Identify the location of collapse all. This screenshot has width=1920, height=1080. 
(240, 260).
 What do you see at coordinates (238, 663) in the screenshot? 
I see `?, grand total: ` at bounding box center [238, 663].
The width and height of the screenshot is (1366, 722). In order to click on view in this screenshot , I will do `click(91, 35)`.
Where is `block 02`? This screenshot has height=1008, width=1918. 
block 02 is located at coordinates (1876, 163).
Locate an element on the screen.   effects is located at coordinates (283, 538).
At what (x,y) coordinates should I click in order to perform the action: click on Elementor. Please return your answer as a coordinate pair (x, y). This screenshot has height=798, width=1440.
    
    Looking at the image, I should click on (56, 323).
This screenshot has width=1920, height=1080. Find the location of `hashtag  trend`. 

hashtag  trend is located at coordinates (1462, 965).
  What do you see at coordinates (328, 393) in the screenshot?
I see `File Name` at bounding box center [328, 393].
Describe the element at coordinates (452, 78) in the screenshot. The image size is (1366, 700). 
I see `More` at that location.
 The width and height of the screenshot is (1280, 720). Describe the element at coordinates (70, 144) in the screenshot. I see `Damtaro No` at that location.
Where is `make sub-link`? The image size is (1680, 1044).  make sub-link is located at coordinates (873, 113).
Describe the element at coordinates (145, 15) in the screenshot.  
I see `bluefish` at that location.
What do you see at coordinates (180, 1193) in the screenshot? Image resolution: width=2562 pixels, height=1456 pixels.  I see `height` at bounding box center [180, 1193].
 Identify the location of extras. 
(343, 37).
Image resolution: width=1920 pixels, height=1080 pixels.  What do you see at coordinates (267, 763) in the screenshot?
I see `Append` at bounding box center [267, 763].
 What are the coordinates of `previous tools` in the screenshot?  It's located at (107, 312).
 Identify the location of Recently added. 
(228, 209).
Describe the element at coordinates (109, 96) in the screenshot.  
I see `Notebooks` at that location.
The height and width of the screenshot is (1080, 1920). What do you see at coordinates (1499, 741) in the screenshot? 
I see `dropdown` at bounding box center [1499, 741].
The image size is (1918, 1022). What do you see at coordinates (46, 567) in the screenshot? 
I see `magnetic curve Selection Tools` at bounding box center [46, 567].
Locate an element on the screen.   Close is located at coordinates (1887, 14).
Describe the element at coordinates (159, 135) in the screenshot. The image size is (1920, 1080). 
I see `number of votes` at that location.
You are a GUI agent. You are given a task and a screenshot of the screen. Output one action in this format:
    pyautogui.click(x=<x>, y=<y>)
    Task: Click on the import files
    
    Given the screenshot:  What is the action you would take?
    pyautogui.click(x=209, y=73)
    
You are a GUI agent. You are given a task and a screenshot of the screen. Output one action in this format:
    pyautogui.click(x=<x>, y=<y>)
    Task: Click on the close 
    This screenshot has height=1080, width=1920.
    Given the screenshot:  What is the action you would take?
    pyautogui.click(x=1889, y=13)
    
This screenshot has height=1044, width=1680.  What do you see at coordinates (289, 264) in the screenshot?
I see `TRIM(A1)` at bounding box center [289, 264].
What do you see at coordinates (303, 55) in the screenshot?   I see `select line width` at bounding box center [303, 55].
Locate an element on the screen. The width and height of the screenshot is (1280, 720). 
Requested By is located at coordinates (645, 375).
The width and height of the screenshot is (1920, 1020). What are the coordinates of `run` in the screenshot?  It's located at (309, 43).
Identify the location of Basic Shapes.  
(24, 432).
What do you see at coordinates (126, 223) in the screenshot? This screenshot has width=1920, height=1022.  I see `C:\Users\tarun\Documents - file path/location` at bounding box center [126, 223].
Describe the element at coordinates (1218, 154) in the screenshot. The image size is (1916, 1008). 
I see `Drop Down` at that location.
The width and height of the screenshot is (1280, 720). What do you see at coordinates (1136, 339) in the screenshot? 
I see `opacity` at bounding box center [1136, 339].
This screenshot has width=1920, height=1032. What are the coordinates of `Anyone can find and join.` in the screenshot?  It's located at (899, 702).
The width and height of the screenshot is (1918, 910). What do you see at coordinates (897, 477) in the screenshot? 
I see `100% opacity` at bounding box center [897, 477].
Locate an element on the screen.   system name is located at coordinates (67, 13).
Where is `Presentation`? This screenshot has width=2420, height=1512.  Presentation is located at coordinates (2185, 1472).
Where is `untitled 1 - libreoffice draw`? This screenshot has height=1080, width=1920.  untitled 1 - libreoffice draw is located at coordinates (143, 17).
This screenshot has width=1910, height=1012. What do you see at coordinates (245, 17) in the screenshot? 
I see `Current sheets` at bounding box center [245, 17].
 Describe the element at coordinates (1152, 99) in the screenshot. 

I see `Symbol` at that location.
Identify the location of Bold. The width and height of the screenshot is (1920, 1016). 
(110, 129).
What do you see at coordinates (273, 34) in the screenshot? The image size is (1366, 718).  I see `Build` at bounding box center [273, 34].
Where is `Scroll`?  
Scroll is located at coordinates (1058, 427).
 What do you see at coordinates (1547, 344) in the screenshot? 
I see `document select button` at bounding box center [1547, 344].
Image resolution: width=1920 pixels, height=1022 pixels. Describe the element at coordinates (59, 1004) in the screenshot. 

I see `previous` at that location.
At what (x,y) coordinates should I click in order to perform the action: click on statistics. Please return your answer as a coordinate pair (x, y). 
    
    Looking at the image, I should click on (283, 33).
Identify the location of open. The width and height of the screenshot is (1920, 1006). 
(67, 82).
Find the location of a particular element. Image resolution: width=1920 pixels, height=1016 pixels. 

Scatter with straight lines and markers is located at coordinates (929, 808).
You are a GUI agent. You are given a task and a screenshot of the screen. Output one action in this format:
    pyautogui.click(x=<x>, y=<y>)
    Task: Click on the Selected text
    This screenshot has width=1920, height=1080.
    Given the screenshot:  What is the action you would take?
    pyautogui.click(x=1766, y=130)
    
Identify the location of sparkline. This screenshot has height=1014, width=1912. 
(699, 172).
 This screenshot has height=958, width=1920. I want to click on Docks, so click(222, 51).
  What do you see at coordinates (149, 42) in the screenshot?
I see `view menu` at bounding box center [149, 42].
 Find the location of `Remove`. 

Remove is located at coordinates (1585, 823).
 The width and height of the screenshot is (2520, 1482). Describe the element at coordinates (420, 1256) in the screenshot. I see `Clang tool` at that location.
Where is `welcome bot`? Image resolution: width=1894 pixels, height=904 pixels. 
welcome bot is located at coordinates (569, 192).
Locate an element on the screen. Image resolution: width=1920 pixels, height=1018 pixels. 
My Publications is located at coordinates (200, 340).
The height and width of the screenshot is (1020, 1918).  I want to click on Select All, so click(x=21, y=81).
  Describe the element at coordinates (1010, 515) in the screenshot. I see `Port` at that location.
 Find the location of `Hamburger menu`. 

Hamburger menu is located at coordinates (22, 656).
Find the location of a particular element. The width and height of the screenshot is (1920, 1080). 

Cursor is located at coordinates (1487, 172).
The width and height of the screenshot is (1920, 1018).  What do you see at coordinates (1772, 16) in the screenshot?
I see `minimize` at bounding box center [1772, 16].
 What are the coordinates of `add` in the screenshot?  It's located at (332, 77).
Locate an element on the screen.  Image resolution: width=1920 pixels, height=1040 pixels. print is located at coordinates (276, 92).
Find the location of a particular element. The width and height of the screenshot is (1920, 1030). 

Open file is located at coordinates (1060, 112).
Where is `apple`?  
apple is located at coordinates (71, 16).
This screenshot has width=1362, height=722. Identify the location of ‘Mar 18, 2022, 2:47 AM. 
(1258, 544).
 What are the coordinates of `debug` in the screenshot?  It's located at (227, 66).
# # # # # # #
## What is needed:
Copy out every one of the entries above again, word for word, with nothing changed, added, or left out.

## Worked answer:
Identify the location of collapse all. This screenshot has width=1920, height=1080. 
(240, 260).
 What do you see at coordinates (238, 663) in the screenshot? 
I see `?, grand total: ` at bounding box center [238, 663].
The width and height of the screenshot is (1366, 722). In order to click on view in this screenshot , I will do `click(91, 35)`.
Where is `block 02`? This screenshot has height=1008, width=1918. 
block 02 is located at coordinates (1876, 163).
Locate an element on the screen.   effects is located at coordinates (283, 538).
At what (x,y) coordinates should I click in order to perform the action: click on Elementor. Please return your answer as a coordinate pair (x, y). This screenshot has height=798, width=1440.
    
    Looking at the image, I should click on (56, 323).
This screenshot has width=1920, height=1080. Find the location of `hashtag  trend`. 

hashtag  trend is located at coordinates (1462, 965).
  What do you see at coordinates (328, 393) in the screenshot?
I see `File Name` at bounding box center [328, 393].
Describe the element at coordinates (452, 78) in the screenshot. The image size is (1366, 700). 
I see `More` at that location.
 The width and height of the screenshot is (1280, 720). Describe the element at coordinates (70, 144) in the screenshot. I see `Damtaro No` at that location.
Where is `make sub-link`? The image size is (1680, 1044).  make sub-link is located at coordinates (873, 113).
Describe the element at coordinates (145, 15) in the screenshot.  
I see `bluefish` at that location.
What do you see at coordinates (180, 1193) in the screenshot? Image resolution: width=2562 pixels, height=1456 pixels.  I see `height` at bounding box center [180, 1193].
 Identify the location of extras. 
(343, 37).
Image resolution: width=1920 pixels, height=1080 pixels.  What do you see at coordinates (267, 763) in the screenshot?
I see `Append` at bounding box center [267, 763].
 What are the coordinates of `previous tools` in the screenshot?  It's located at (107, 312).
 Identify the location of Recently added. 
(228, 209).
Describe the element at coordinates (109, 96) in the screenshot.  
I see `Notebooks` at that location.
The height and width of the screenshot is (1080, 1920). What do you see at coordinates (1499, 741) in the screenshot? 
I see `dropdown` at bounding box center [1499, 741].
The image size is (1918, 1022). What do you see at coordinates (46, 567) in the screenshot? 
I see `magnetic curve Selection Tools` at bounding box center [46, 567].
Locate an element on the screen.   Close is located at coordinates (1887, 14).
Describe the element at coordinates (159, 135) in the screenshot. The image size is (1920, 1080). 
I see `number of votes` at that location.
You are a GUI agent. You are given a task and a screenshot of the screen. Output one action in this format:
    pyautogui.click(x=<x>, y=<y>)
    Task: Click on the import files
    
    Given the screenshot:  What is the action you would take?
    pyautogui.click(x=209, y=73)
    
You are a GUI agent. You are given a task and a screenshot of the screen. Output one action in this format:
    pyautogui.click(x=<x>, y=<y>)
    Task: Click on the close 
    This screenshot has height=1080, width=1920.
    Given the screenshot:  What is the action you would take?
    pyautogui.click(x=1889, y=13)
    
This screenshot has height=1044, width=1680.  What do you see at coordinates (289, 264) in the screenshot?
I see `TRIM(A1)` at bounding box center [289, 264].
What do you see at coordinates (303, 55) in the screenshot?   I see `select line width` at bounding box center [303, 55].
Locate an element on the screen. The width and height of the screenshot is (1280, 720). 
Requested By is located at coordinates (645, 375).
The width and height of the screenshot is (1920, 1020). What are the coordinates of `run` in the screenshot?  It's located at (309, 43).
Identify the location of Basic Shapes.  
(24, 432).
What do you see at coordinates (126, 223) in the screenshot? This screenshot has width=1920, height=1022.  I see `C:\Users\tarun\Documents - file path/location` at bounding box center [126, 223].
Describe the element at coordinates (1218, 154) in the screenshot. The image size is (1916, 1008). 
I see `Drop Down` at that location.
The width and height of the screenshot is (1280, 720). What do you see at coordinates (1136, 339) in the screenshot? 
I see `opacity` at bounding box center [1136, 339].
This screenshot has width=1920, height=1032. What are the coordinates of `Anyone can find and join.` in the screenshot?  It's located at (899, 702).
The width and height of the screenshot is (1918, 910). What do you see at coordinates (897, 477) in the screenshot? 
I see `100% opacity` at bounding box center [897, 477].
Locate an element on the screen.   system name is located at coordinates (67, 13).
Where is `Presentation`? This screenshot has width=2420, height=1512.  Presentation is located at coordinates (2185, 1472).
Where is `untitled 1 - libreoffice draw`? This screenshot has height=1080, width=1920.  untitled 1 - libreoffice draw is located at coordinates (143, 17).
This screenshot has width=1910, height=1012. What do you see at coordinates (245, 17) in the screenshot? 
I see `Current sheets` at bounding box center [245, 17].
 Describe the element at coordinates (1152, 99) in the screenshot. 

I see `Symbol` at that location.
Identify the location of Bold. The width and height of the screenshot is (1920, 1016). 
(110, 129).
What do you see at coordinates (273, 34) in the screenshot? The image size is (1366, 718).  I see `Build` at bounding box center [273, 34].
Where is `Scroll`?  
Scroll is located at coordinates (1058, 427).
 What do you see at coordinates (1547, 344) in the screenshot? 
I see `document select button` at bounding box center [1547, 344].
Image resolution: width=1920 pixels, height=1022 pixels. Describe the element at coordinates (59, 1004) in the screenshot. 

I see `previous` at that location.
At what (x,y) coordinates should I click in order to perform the action: click on statistics. Please return your answer as a coordinate pair (x, y). 
    
    Looking at the image, I should click on (283, 33).
Identify the location of open. The width and height of the screenshot is (1920, 1006). 
(67, 82).
Find the location of a particular element. Image resolution: width=1920 pixels, height=1016 pixels. 

Scatter with straight lines and markers is located at coordinates (929, 808).
You are a GUI agent. You are given a task and a screenshot of the screen. Output one action in this format:
    pyautogui.click(x=<x>, y=<y>)
    Task: Click on the Selected text
    This screenshot has width=1920, height=1080.
    Given the screenshot:  What is the action you would take?
    pyautogui.click(x=1766, y=130)
    
Identify the location of sparkline. This screenshot has height=1014, width=1912. 
(699, 172).
 This screenshot has height=958, width=1920. I want to click on Docks, so click(222, 51).
  What do you see at coordinates (149, 42) in the screenshot?
I see `view menu` at bounding box center [149, 42].
 Find the location of `Remove`. 

Remove is located at coordinates (1585, 823).
 The width and height of the screenshot is (2520, 1482). Describe the element at coordinates (420, 1256) in the screenshot. I see `Clang tool` at that location.
Where is `welcome bot`? Image resolution: width=1894 pixels, height=904 pixels. 
welcome bot is located at coordinates (569, 192).
Locate an element on the screen. Image resolution: width=1920 pixels, height=1018 pixels. 
My Publications is located at coordinates (200, 340).
The height and width of the screenshot is (1020, 1918).  I want to click on Select All, so click(x=21, y=81).
  Describe the element at coordinates (1010, 515) in the screenshot. I see `Port` at that location.
 Find the location of `Hamburger menu`. 

Hamburger menu is located at coordinates (22, 656).
Find the location of a particular element. The width and height of the screenshot is (1920, 1080). 

Cursor is located at coordinates (1487, 172).
The width and height of the screenshot is (1920, 1018).  What do you see at coordinates (1772, 16) in the screenshot?
I see `minimize` at bounding box center [1772, 16].
 What are the coordinates of `add` in the screenshot?  It's located at (332, 77).
Locate an element on the screen.  Image resolution: width=1920 pixels, height=1040 pixels. print is located at coordinates (276, 92).
Find the location of a particular element. The width and height of the screenshot is (1920, 1030). 

Open file is located at coordinates (1060, 112).
Where is `apple`?  
apple is located at coordinates (71, 16).
This screenshot has width=1362, height=722. Identify the location of ‘Mar 18, 2022, 2:47 AM. 
(1258, 544).
 What are the coordinates of `debug` in the screenshot?  It's located at (227, 66).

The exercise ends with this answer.